Task description: Every line from the one with "العربية (206, 2346)" through the final line of the entries below should be returned exactly; leave out all other lines.

[Stored data entries]
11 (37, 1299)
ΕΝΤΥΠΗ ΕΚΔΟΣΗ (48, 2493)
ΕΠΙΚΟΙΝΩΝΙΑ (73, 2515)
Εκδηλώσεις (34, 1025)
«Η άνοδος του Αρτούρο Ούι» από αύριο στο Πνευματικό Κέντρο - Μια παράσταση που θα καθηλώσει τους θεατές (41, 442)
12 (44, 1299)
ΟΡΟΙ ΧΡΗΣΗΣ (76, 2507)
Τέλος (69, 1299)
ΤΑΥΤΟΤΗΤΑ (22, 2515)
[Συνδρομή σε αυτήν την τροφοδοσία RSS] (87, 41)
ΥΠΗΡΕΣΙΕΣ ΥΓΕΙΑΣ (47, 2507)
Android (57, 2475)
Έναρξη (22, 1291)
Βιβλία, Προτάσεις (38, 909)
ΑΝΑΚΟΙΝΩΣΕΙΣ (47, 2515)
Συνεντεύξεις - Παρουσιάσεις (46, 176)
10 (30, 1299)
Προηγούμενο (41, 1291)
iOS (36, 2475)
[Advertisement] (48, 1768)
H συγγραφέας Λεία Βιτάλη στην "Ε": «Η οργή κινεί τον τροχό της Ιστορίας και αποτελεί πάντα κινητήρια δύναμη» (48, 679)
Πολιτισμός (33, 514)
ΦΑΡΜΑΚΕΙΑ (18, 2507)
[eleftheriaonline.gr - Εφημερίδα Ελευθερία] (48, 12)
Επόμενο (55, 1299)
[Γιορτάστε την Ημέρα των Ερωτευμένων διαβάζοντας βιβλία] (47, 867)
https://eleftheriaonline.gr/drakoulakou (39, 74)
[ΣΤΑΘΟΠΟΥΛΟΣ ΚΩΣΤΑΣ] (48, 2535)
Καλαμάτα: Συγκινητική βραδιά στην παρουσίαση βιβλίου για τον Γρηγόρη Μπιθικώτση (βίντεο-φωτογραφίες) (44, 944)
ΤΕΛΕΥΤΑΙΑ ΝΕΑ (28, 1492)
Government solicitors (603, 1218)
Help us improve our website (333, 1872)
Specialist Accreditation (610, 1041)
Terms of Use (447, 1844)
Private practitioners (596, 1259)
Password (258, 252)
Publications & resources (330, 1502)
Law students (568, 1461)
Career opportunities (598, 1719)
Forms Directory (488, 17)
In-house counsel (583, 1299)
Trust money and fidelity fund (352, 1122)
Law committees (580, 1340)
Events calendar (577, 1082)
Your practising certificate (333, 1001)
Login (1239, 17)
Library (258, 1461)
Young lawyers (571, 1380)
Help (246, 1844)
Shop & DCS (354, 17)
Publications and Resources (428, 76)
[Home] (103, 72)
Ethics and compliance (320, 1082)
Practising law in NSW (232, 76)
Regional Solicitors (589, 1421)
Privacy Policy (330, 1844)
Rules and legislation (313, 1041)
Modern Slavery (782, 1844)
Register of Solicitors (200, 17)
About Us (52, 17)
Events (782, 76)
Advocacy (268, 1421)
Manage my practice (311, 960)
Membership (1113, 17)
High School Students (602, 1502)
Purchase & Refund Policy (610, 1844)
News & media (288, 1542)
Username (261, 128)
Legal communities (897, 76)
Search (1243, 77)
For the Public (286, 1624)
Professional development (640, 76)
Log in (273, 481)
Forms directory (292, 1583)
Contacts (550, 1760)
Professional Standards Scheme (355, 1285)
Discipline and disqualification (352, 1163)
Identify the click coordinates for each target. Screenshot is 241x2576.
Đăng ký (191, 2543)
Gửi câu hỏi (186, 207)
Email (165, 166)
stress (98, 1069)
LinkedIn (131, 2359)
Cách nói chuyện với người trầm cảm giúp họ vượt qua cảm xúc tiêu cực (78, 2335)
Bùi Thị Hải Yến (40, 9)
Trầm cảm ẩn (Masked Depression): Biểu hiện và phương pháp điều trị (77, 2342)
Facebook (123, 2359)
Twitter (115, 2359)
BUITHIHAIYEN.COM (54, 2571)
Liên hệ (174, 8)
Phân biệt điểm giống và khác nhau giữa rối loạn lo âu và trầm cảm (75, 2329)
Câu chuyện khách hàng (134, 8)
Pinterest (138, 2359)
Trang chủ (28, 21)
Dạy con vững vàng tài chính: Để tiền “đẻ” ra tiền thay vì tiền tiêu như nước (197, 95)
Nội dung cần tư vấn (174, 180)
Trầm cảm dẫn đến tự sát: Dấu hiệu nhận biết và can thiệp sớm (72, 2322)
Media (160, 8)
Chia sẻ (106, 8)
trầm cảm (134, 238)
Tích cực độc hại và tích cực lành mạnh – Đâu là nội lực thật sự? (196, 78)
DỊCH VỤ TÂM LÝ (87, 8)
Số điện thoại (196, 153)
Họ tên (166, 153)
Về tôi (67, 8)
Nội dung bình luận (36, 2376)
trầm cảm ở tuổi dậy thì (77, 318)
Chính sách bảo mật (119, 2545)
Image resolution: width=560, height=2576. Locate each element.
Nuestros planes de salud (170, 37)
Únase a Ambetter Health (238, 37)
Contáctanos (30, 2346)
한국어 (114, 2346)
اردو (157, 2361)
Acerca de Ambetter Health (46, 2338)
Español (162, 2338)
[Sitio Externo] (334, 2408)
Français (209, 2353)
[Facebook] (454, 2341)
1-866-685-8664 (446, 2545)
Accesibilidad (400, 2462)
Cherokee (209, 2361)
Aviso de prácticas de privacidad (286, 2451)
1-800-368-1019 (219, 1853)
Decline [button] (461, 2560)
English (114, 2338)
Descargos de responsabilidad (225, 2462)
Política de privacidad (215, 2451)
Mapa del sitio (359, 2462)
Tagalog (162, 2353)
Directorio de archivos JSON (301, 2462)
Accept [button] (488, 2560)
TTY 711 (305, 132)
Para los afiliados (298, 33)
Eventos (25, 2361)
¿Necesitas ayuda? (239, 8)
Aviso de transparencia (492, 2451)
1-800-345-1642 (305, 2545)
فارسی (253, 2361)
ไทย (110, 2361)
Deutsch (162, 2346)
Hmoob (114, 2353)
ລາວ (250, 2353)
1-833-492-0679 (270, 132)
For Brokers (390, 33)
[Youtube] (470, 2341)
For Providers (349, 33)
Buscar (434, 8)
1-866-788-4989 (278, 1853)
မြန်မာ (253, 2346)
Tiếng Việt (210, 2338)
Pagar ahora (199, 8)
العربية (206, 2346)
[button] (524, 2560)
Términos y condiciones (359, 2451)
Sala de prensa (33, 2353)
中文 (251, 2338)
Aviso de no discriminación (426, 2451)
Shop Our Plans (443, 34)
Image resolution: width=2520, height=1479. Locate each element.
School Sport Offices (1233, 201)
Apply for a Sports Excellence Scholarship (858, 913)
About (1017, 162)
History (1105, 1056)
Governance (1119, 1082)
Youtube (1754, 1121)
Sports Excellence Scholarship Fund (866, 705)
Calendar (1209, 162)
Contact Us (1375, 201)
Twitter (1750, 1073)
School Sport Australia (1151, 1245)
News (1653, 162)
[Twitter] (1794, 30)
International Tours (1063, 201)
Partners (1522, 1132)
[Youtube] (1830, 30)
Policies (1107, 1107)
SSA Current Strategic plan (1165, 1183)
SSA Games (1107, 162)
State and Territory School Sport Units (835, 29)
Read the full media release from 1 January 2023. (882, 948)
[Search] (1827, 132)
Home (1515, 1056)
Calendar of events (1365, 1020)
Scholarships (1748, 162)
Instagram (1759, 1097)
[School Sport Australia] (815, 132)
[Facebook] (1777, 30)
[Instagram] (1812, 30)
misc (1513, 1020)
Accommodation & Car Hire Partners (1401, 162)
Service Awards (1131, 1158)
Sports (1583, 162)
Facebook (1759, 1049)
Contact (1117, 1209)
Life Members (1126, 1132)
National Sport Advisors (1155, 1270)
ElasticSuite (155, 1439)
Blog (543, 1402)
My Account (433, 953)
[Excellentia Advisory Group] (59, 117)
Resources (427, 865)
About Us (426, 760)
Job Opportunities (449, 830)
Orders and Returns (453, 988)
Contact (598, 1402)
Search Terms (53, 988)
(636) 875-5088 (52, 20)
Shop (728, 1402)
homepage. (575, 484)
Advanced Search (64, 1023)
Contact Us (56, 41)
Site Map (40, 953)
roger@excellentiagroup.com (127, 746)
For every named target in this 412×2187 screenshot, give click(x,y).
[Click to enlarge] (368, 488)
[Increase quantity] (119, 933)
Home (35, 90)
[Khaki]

Solution to the exercise:
العربية (206, 2346)
[button] (524, 2560)
Términos y condiciones (359, 2451)
Sala de prensa (33, 2353)
中文 (251, 2338)
Aviso de no discriminación (426, 2451)
Shop Our Plans (443, 34)
Image resolution: width=2520, height=1479. Locate each element.
School Sport Offices (1233, 201)
Apply for a Sports Excellence Scholarship (858, 913)
About (1017, 162)
History (1105, 1056)
Governance (1119, 1082)
Youtube (1754, 1121)
Sports Excellence Scholarship Fund (866, 705)
Calendar (1209, 162)
Contact Us (1375, 201)
Twitter (1750, 1073)
School Sport Australia (1151, 1245)
News (1653, 162)
[Twitter] (1794, 30)
International Tours (1063, 201)
Partners (1522, 1132)
[Youtube] (1830, 30)
Policies (1107, 1107)
SSA Current Strategic plan (1165, 1183)
SSA Games (1107, 162)
State and Territory School Sport Units (835, 29)
Read the full media release from 1 January 2023. (882, 948)
[Search] (1827, 132)
Home (1515, 1056)
Calendar of events (1365, 1020)
Scholarships (1748, 162)
Instagram (1759, 1097)
[School Sport Australia] (815, 132)
[Facebook] (1777, 30)
[Instagram] (1812, 30)
misc (1513, 1020)
Accommodation & Car Hire Partners (1401, 162)
Service Awards (1131, 1158)
Sports (1583, 162)
Facebook (1759, 1049)
Contact (1117, 1209)
Life Members (1126, 1132)
National Sport Advisors (1155, 1270)
ElasticSuite (155, 1439)
Blog (543, 1402)
My Account (433, 953)
[Excellentia Advisory Group] (59, 117)
Resources (427, 865)
About Us (426, 760)
Job Opportunities (449, 830)
Orders and Returns (453, 988)
Contact (598, 1402)
Search Terms (53, 988)
(636) 875-5088 (52, 20)
Shop (728, 1402)
homepage. (575, 484)
Advanced Search (64, 1023)
Contact Us (56, 41)
Site Map (40, 953)
roger@excellentiagroup.com (127, 746)
For every named target in this 412×2187 screenshot, give click(x,y).
[Click to enlarge] (368, 488)
[Increase quantity] (119, 933)
Home (35, 90)
[Khaki]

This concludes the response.